Task goal: Could you print the entries below exactly, starting at the line that contains "You are a computer-use agent. This" and stopping after the last one?

Listed records:
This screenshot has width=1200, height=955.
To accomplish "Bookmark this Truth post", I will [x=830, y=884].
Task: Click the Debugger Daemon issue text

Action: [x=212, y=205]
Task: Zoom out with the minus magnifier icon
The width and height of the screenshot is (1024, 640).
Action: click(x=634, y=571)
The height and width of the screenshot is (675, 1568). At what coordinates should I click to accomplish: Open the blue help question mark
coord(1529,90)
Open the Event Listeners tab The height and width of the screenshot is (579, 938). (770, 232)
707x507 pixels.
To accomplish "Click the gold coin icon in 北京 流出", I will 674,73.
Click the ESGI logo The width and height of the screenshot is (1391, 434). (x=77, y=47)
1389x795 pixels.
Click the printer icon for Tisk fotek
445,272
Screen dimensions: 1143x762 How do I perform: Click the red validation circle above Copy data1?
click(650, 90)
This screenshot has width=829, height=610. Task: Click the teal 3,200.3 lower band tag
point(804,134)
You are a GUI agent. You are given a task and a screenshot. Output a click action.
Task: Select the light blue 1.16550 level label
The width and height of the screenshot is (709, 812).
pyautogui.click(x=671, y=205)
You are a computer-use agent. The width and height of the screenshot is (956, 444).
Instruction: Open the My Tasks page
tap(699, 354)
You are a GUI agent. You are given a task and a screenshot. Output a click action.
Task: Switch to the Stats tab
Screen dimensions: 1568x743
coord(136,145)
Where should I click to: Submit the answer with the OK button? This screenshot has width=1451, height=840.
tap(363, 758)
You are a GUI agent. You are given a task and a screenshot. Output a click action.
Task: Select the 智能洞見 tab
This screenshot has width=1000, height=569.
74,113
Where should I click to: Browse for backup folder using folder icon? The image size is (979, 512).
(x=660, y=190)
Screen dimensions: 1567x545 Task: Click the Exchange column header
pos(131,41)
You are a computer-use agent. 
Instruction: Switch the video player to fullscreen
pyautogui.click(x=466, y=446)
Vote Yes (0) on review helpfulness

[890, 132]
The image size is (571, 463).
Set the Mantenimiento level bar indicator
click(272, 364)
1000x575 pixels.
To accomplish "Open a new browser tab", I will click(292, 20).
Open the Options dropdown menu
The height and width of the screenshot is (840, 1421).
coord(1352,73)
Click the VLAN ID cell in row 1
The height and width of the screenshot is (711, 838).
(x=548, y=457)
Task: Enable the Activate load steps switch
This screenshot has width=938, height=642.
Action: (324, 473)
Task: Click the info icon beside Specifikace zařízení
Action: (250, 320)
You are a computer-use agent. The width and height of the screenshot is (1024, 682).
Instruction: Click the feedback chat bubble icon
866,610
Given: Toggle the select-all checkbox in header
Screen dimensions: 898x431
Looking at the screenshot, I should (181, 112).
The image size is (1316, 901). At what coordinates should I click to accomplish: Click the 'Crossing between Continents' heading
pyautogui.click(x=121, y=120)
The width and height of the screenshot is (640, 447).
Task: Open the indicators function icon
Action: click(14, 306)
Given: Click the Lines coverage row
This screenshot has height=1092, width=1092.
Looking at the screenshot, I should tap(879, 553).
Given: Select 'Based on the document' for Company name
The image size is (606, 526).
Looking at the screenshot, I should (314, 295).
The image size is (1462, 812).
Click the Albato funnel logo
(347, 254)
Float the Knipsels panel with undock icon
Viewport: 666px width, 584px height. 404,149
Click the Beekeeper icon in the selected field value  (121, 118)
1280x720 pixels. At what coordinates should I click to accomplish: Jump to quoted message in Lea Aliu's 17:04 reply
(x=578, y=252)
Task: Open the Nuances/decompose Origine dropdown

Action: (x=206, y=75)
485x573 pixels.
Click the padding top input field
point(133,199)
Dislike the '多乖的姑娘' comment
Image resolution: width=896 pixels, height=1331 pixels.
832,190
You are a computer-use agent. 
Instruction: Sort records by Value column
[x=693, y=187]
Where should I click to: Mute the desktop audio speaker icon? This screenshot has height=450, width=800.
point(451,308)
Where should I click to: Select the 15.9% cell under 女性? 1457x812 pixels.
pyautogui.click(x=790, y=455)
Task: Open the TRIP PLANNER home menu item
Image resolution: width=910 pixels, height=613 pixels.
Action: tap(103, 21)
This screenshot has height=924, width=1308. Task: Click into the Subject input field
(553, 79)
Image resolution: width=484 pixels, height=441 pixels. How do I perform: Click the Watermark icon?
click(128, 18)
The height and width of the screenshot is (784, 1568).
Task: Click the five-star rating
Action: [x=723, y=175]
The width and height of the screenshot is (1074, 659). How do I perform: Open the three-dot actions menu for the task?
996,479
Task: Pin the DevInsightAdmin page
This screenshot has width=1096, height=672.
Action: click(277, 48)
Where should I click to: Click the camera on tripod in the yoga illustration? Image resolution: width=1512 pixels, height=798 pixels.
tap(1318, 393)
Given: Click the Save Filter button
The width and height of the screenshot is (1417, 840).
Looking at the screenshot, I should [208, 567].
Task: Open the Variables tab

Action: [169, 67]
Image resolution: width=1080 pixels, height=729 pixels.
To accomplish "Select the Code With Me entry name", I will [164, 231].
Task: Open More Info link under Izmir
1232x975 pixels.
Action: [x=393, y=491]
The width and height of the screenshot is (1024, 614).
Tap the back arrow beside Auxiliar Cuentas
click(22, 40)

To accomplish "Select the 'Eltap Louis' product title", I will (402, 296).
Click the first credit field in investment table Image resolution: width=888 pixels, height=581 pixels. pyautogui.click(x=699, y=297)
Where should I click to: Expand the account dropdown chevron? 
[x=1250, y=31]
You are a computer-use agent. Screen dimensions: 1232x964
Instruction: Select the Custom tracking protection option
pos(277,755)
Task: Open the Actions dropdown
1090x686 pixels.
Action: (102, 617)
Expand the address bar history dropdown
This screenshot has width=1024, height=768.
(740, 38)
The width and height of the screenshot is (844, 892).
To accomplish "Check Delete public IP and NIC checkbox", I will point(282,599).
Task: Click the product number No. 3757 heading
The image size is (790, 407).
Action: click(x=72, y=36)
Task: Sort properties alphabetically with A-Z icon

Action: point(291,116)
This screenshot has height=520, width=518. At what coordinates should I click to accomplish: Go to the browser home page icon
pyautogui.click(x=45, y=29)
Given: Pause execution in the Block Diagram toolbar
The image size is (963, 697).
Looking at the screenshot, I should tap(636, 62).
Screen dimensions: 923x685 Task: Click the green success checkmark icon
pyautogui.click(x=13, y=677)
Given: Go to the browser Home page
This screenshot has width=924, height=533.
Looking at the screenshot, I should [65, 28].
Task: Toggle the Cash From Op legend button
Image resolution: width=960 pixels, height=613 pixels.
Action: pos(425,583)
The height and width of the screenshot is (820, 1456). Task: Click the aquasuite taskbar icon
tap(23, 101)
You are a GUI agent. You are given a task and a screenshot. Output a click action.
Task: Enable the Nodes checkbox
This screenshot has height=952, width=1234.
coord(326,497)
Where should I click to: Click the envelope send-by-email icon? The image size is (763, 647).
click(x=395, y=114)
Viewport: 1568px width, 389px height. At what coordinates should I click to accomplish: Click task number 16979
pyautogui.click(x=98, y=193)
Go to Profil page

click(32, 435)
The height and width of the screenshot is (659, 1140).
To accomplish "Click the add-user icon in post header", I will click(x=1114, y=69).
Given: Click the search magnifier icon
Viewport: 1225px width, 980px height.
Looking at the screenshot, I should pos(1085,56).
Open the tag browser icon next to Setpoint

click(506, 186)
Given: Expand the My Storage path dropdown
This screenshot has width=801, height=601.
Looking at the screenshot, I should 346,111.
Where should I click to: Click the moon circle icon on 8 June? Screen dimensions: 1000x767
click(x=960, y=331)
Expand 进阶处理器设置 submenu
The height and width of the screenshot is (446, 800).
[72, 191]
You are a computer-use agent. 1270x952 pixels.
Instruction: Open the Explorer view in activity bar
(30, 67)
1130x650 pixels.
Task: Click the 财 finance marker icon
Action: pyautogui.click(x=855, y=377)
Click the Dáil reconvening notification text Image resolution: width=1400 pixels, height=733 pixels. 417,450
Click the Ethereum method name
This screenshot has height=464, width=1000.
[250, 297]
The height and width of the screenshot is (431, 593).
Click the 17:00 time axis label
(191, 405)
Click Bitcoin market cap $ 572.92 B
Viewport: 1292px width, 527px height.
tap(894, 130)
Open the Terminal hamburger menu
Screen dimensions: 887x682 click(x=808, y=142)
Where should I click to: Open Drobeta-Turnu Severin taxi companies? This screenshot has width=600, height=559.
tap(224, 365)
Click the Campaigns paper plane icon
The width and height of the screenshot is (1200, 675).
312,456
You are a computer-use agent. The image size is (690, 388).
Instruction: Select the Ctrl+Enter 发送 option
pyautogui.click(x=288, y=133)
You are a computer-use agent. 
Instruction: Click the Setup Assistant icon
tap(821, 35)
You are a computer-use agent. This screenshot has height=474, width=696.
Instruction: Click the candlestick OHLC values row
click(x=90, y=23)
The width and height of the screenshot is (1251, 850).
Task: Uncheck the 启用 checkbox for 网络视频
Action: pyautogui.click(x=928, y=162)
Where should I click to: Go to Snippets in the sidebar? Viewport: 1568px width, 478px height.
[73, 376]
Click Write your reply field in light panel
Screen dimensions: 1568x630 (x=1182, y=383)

Exercise response:
You are a computer-use agent. This screenshot has height=474, width=696.
Instruction: Click the candlestick OHLC values row
click(x=90, y=23)
The width and height of the screenshot is (1251, 850).
Task: Uncheck the 启用 checkbox for 网络视频
Action: pyautogui.click(x=928, y=162)
Where should I click to: Go to Snippets in the sidebar? Viewport: 1568px width, 478px height.
[73, 376]
Click Write your reply field in light panel
Screen dimensions: 1568x630 (x=1182, y=383)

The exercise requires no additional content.